Skip to content

coef se in lme

4 messages · Douglas Bates, Doran, Harold, dave fournier

#
On 10/15/07, Doran, Harold <HDoran at air.org> wrote:
The vcov method returns the estimated variance-covariance matrix of
the fixed-effects only.  I think Irene's question is about the
combination of the fixed-effects parameters and the BLUPs of the
random effects that is returned by the coef method applied to an lmer
object.  (You may recall that you were the person who requested such a
method in lme4 like the coef method in nlme :-)

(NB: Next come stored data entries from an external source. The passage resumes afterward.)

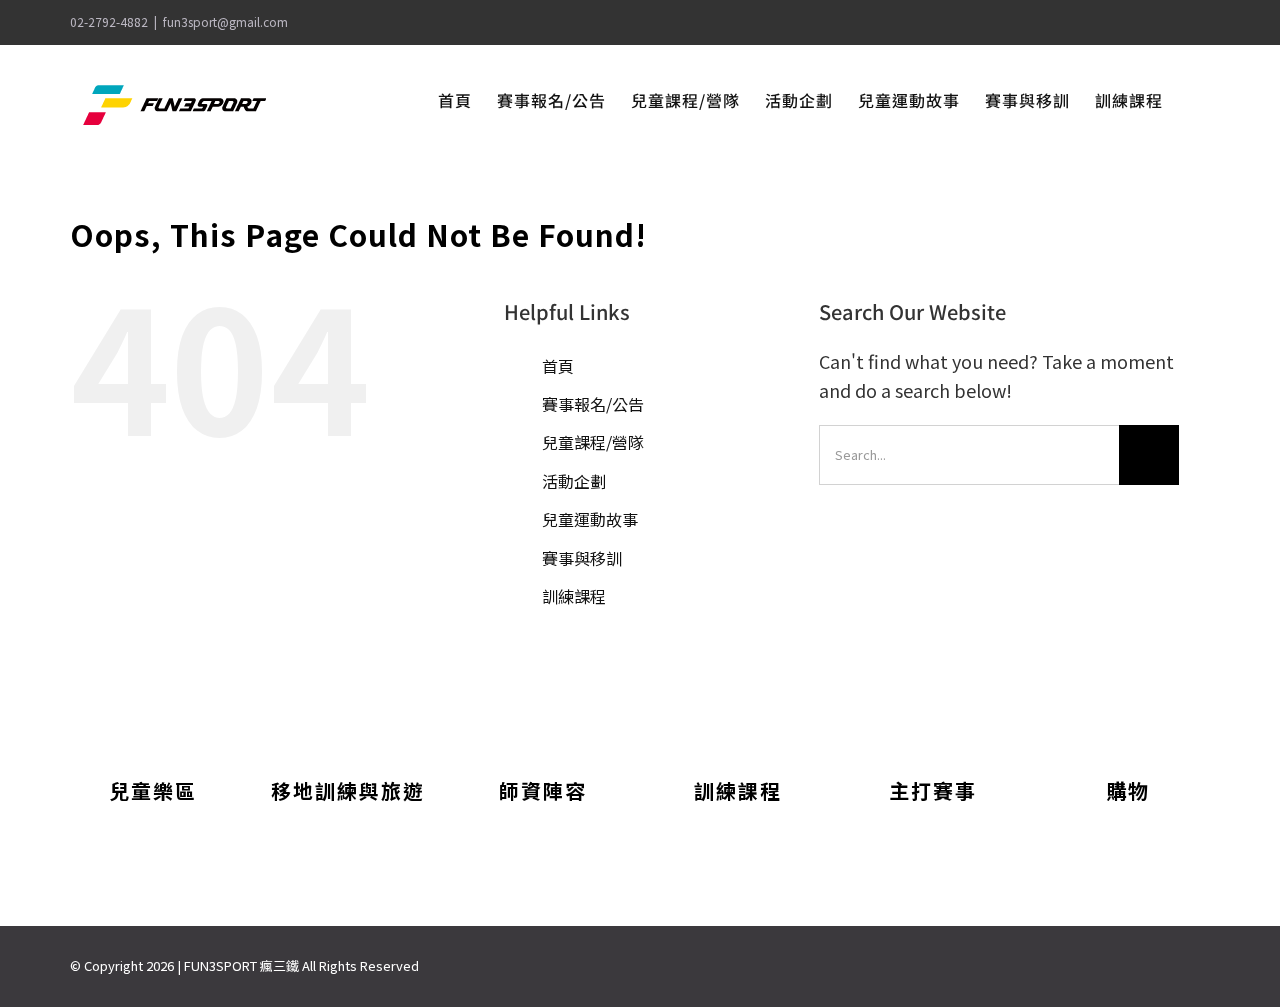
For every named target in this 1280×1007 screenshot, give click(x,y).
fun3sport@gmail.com (225, 21)
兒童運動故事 (590, 519)
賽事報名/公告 (593, 404)
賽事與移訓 (582, 558)
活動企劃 (574, 481)
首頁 (558, 366)
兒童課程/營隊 (593, 442)
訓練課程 (574, 596)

On the face of it this quantity should be easy to define and evaluate
but in fact it is not easy to do so because these are combinations of
model parameters (the fixed effects) and unobserved random variables
(the random effects).  It gets a bit tricky trying to decide what the
variance of this combination would be.  I think there is a sensible
definition, or at least a computationally reasonable definition, but
there are still a few slippery points in the argument.

Lately I have taken to referring to the "estimates" of the random
effects, what are sometimes called the BLUPs or Best Linear Unbiased
Predictors, as the "conditional modes" of the random effects.  That
is, they are the values that maximize the density of the random
effects given the observed data and the values of the model
parameters.  For a linear mixed model the conditional distribution of
the random effects is multivariate normal so the conditional modes are
also the conditional means.  Also, we can evaluate the conditional
variance-covariance matrix of the random effects up to a scale factor.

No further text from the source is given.